Setelah menunggu lama, akhirnya Kak Reno datang ke kelas sambil menyapa kami seperti biasanya.
      "Pagi, Pak!"Jawab kami bersamaan.
      'Pak' atau 'bapak', begitulah panggilan Kak Reno di sekolah ini, sama seperti guru-guru lelaki yang lain. Usianya yang baru mau memasuki angka dua puluh lima, aku rasa belum pantas dipanggil dengan sebutan itu.
      Ia masih terlalu muda, juga wajah tampannya yang unyu itu masih memperlihatkan seperti anak SMA seperti kami. Tapi, tak apa. Aku lebih tak rela gadis-gadis centil itu memanggil Kak Reno dengan sebutan 'kakak', karena panggilan penghormatan itu hanya boleh aku yang memakainya.
       "Bapak hari ini ganteng banget. Aku makin cinta, deh!"
      Belum lama Kak Reno berada di ruang belajar ini, Inka, salah satu dari gadis-gadis pecintanya mulai berceloteh. Dengan gaya alaynya ia berkata begitu.

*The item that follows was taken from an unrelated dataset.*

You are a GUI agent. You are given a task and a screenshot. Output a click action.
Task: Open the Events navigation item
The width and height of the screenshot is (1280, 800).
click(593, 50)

      Uweeek, serasa ingin mengeluarkan isi perutku yang tadi sarapan dengan nasi goreng ditambah susu cokelat setelah mendengarnya. Gadis itu memang sudah terhipnotis oleh ketampanan Kak Reno, ia sampai tak sadar mengatakan hal yang tidak sepatutnya dikatakan pada seorang guru, apalagi di hadapan kami semua. Eh, tapi tunggu, pekerjaan Kak Reno kan guru, bukan penghipnotis seperti Uya Kuya.
     Â
     "Wooo, centil banget kamu! Kaya Pak Reno mau aja sama kamu?"
     "Hahaha,"
     Seketika kelas menjadi riuh, karena tawa kami pecah setelah mendengar ucapan itu yang ke luar dari salah satu mulut murid lelaki di kelas ini. Arbi namanya. Ia merupakan murid lelaki terlucu di kelas. Kalimat apapun yang keluar dari mulutnya selalu mengundang tawa kami. Entah apa yang disukai ibunya ketika sedang mengandung dirinya dulu, sehingga ia tumbuh menjadi anak yang begitu lucu, seperti stand up comedy yang di TV.